**SELECTED PASSAGE**
Hotly tipped CNN article

A few days ago, Fred Vultee posted about a CNN article in his HEADSUP blog. The article was about a college basketball game between Duke and the University of North Carolina in which Duke star Zion Williamson suffered an injury after his shoe fell apart while he was playing. Here’s the online headline:

cnn.scuppered.2029.0221

The language was a bit off, as Vultee, a copyeditor (subeditor in BrE) turned college professor, noted: “I don’t recall much transitive scuppering from my years of reading American sports pages.” (In 2016 I did report on a rise in U.S. use of the word, though my examples were from coverage of politics, not sports.)

The CNN article went all in on the Britishisms. Vultee supplied an annotated screenshot of the first few paragraphs.

cnn.2019.0221.AmericanEnglish

Of the underlined phrases, I’ve covered”match” (AmE: “game”) and I believe “side” (“team”) as Not One-Off-Sportisms. “Forcing him off” (not underlined by Vultee) also is familiar from soccer/football coverage. But I would guess that “hotly tipped” (“highly touted”) and “local derby” (meaning a game in a regularly played regional rivalry) have never appeared in a U.S. publication.

You’ll note I didn’t write “have never before appeared…” That’s because the CNN article came out of the network’s international division and was written by a staffer named George Ramsay, who appears to be based in England and who almost always writes about rugby. I tweeted Ramsay at @georgeramsay6 to ask whether he was aware that the expressions he used were so unfamiliar in the U.S.–whether he was having a bit of fun–but haven’t heard back from him yet.

5 responses to “Hotly tipped CNN article

  1. It’s sometimes difficult to remember what phrases are not used in the US. I once posted in an online discussion, with mostly US participants, about there being a grass verge a couple of metres wide between the road and the pavement where I leave my wheelie bins on rubbish collection day, and someone asked me if I was trying to get as many Britishims as possible into a sentence.
    A couple of years ago I was on an internal flight in the US and the couple next to me, discovering I was English, asked what I was doing in the US. I replied, without thinking, that I was on holiday. They smiled and repeated “holiday”. I corrected to “vacation”. “It’s alright,” they replied. “We have English friends and they say ‘holiday’ too.”

**EXERCISE TASKS**
**A.** For each statement, answer yes or no according to the blog post, and quote the words that decide it: (i) the CNN article was written by a staffer who almost always covers rugby; (ii) Vultee underlined "Forcing him off" in his screenshot; (iii) Ramsay has replied to the tweet about the expressions he used.
**B.** From the blog post, quote the part that opens with the words containing "A few days ago, Fred" and closes with "politics, not sports.)".
The entries below are separate from the blog post.

**STUDY MATERIAL**
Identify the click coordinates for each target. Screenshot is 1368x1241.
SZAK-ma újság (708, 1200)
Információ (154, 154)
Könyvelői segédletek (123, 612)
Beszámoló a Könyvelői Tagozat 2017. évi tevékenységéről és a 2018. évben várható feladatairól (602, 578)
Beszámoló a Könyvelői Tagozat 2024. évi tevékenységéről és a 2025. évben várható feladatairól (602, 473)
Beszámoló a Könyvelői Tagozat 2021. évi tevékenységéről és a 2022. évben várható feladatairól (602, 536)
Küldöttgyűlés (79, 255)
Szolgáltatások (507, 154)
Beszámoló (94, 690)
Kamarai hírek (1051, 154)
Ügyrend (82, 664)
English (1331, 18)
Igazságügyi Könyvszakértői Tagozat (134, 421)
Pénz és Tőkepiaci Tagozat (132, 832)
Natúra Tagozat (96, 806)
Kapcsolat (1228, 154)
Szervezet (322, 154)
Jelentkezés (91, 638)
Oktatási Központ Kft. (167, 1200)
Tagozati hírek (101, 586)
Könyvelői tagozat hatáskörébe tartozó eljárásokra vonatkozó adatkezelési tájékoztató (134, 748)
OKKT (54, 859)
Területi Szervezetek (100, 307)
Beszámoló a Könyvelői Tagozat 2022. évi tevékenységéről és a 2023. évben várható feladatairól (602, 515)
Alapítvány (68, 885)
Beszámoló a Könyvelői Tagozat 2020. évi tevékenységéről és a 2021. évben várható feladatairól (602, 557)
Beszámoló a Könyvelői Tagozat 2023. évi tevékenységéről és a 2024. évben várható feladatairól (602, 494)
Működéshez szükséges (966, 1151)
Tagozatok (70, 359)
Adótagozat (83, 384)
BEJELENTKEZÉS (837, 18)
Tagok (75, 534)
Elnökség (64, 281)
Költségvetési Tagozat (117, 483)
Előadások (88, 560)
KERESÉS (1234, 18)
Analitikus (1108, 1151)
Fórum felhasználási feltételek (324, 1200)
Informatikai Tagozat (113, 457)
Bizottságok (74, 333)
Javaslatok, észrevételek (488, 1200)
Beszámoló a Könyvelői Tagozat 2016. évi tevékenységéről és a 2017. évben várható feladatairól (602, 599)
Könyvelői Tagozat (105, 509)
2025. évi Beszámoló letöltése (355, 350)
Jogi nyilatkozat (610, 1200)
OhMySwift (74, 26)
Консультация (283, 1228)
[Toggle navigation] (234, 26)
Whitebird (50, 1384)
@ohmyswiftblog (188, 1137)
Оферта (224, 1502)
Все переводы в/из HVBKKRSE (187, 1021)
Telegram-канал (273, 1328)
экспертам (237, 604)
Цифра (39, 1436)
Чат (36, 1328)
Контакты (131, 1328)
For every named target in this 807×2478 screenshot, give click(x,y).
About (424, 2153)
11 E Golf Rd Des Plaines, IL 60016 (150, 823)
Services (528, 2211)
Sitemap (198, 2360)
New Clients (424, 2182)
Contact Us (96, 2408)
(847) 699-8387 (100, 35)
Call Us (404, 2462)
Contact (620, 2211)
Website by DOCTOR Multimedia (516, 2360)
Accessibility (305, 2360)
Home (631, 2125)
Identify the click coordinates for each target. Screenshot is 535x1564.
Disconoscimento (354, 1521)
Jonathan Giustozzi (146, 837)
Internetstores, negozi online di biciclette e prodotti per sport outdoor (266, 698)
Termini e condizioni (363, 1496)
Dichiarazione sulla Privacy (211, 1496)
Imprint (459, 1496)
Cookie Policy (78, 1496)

**SOLUTIONS BELOW**
**A.**
(i) Yes: "who almost always writes about rugby"
(ii) No: "(not underlined by Vultee)"
(iii) No: "but haven’t heard back from him yet"

**B.**
A few days ago, Fred Vultee posted about a CNN article in his HEADSUP blog. The article was about a college basketball game between Duke and the University of North Carolina in which Duke star Zion Williamson suffered an injury after his shoe fell apart while he was playing. Here’s the online headline:

cnn.scuppered.2029.0221

The language was a bit off, as Vultee, a copyeditor (subeditor in BrE) turned college professor, noted: “I don’t recall much transitive scuppering from my years of reading American sports pages.” (In 2016 I did report on a rise in U.S. use of the word, though my examples were from coverage of politics, not sports.)